Fórum vai contestar parcerias da Copel
PUBLICAÇÃO
quarta-feira, 21 de novembro de 2001
Ellen Taborda<BR>De Curitiba 
O Fórum Popu lar Contra a Venda da Copel pretende ajuizar até o próximo dia 30 ações contestando to das as parcerias firmadas pela estatal com a iniciativa privada. Os coordenadores do Fórum acreditam que a sentença da Justiça de Florianópolis, anulando a criação da Gerasul (companhia de energia de Santa Catarina), dá mais força aos questionamentos contra a privatização e os contratos suspeitos da Copel.
O advogado do Fórum, Guilherme Aminthas, disse que todas as 29 parcerias da estatal, mostradas pela reportagem da Folha no último domingo, serão alvo de ações na Justiça. ''Todas elas terão que ser investigadas minuciosamente.'' Quatro delas já são objeto de ações na Justiça: a Tradener (que está com o contrato suspenso), a Escoeletric, a Foz do Chopim Energética e a UEG Araucária.
Aminthas acredita que os quatro principais argumentos utilizados pelo juiz Gilson Jacobsen, da 2 Vara Federal de Florianópolis, se aplicam ao caso da Copel. Um deles é a falta de uma legislação específica para as parcerias. No caso da Gerasul, a privatização foi feita com base em uma medida provisória. Para o advogado do Fórum, a lei que permite a reestruturação da Copel não detalha que parcerias a estatal poderia firmar. ''Cada nova parceria tem que ser aprovada em uma lei específica. Isso está na Constituição Federal e o dispositivo se repete na Constituição Estadual.''
Outro argumento importante da sentença da Justiça catarinense, segundo o advogado, é o da ausência de licitação. O juiz entendeu que a concessão de serviço público exige o processo. ''No Paraná, virou prática corriqueira burlar a Lei de Licitações.''
No caso da companhia catarinense, também foi entendido pelo juiz que a Lei das Sociedades Anônimas não foi cumprida, pois não houve assembléias suficientes para deliberar a conveniência da operação, e também não houve correta avaliação da parcela do patrimônio a ser transferido. Outro argumento que o Fórum acredita se aplicar ao caso da Copel é o de ofensa ao princípio da publiciddade.

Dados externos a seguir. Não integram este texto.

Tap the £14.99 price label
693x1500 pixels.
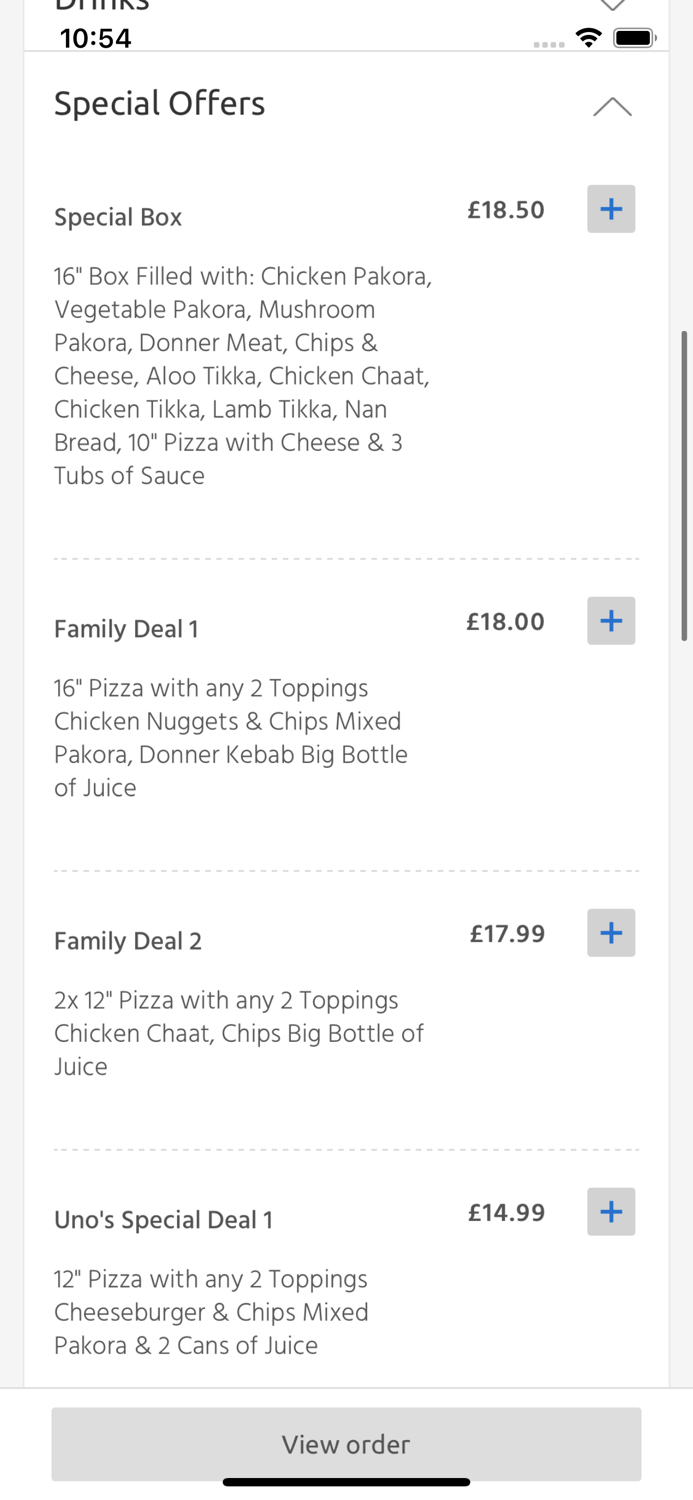tap(506, 1213)
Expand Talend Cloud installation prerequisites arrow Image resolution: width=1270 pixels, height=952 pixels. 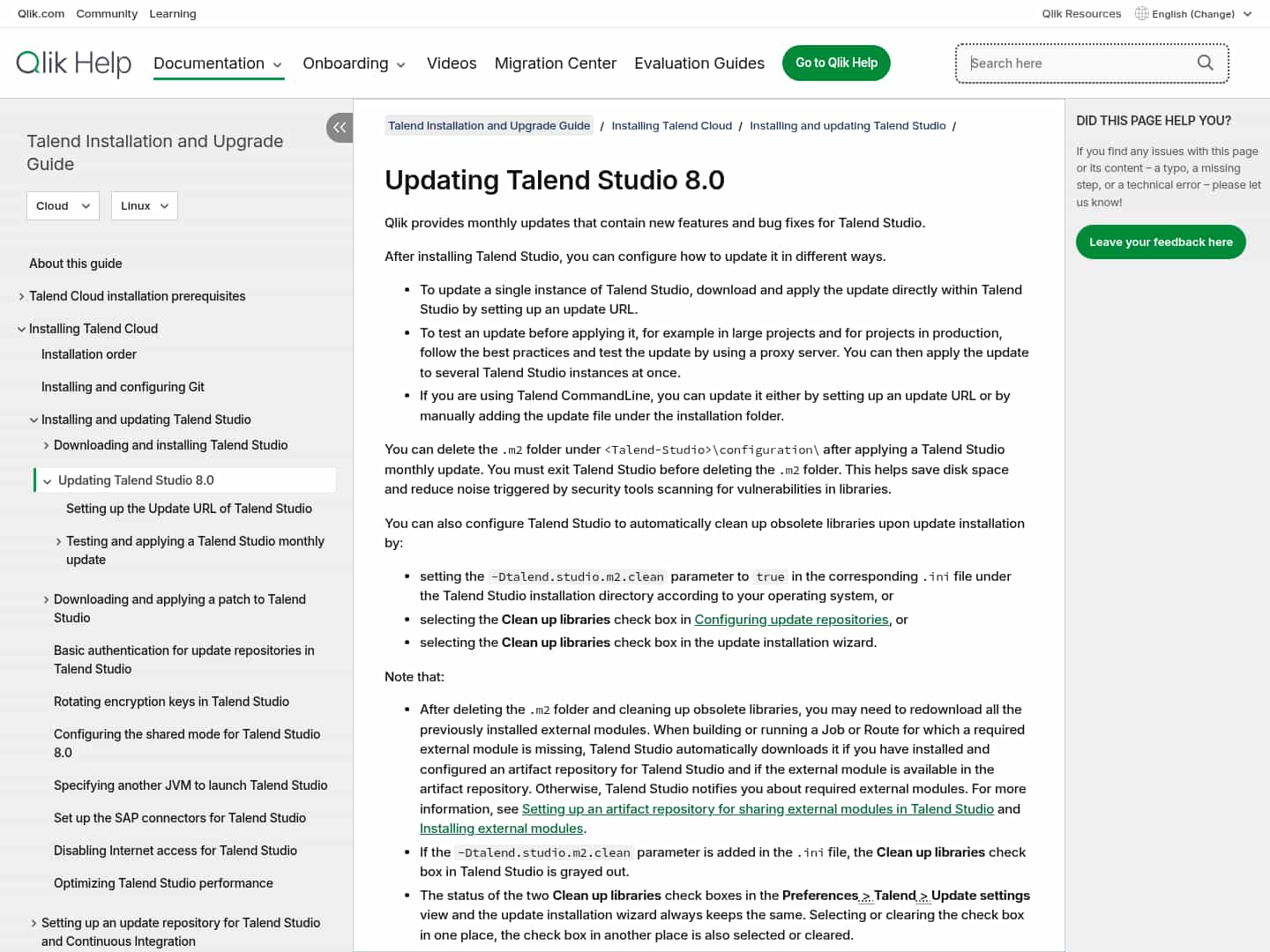[x=21, y=297]
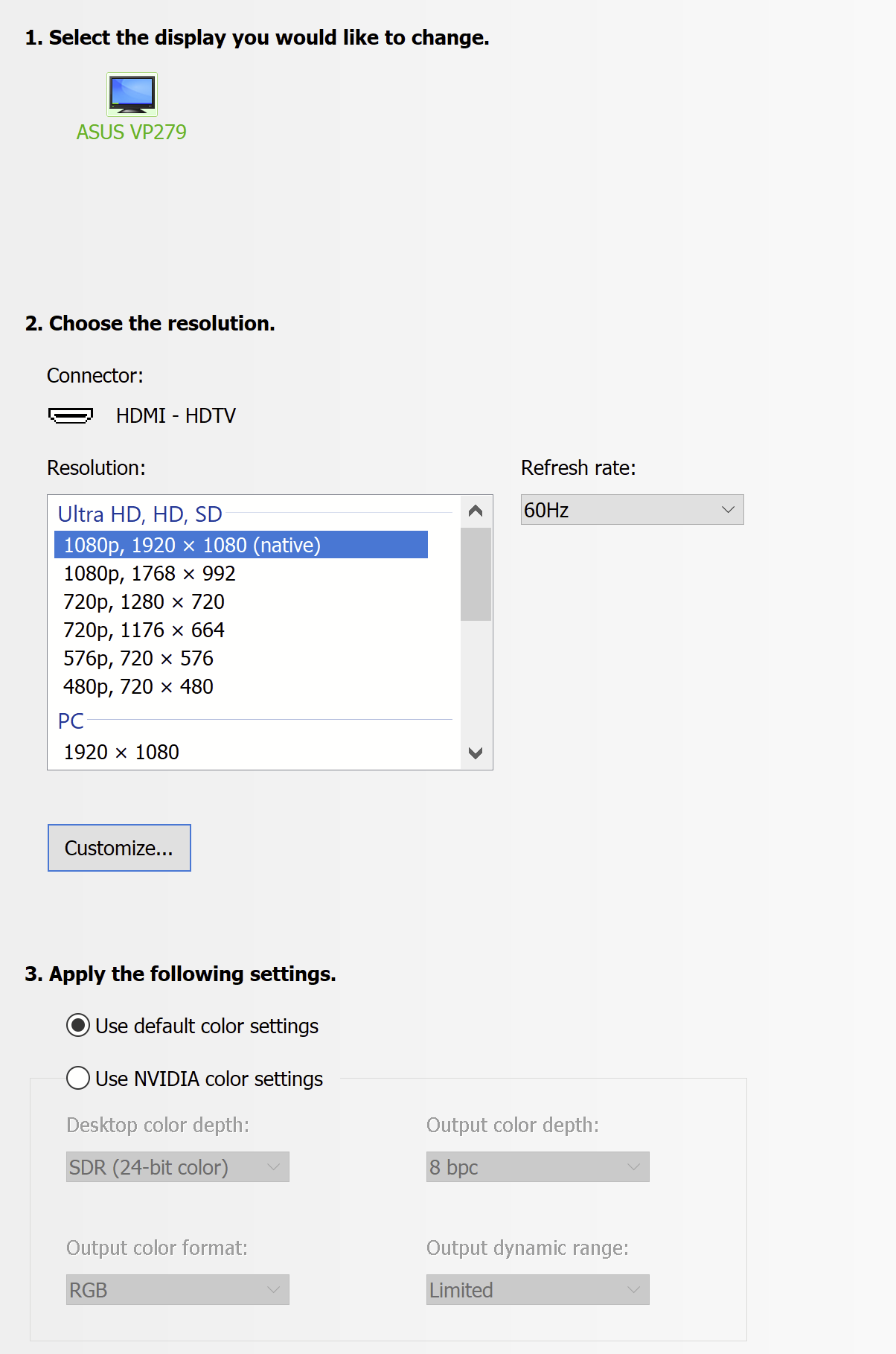
Task: Select 1080p, 1768 × 992 resolution
Action: [x=241, y=573]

Para o coordenador do Fórum, Nelton Friedrich, um fator importante é que a sentença mostrou que mesmo um fato consumado pode ser revertido pela Justiça. Ele disse que o mesmo pode acontecer no Paraná se a Copel for privatizada, por causa das dezenas de ações que estão correndo. ''Acho que o caso da Copel é mais grave ainda que o da Gerasul'', afirmou.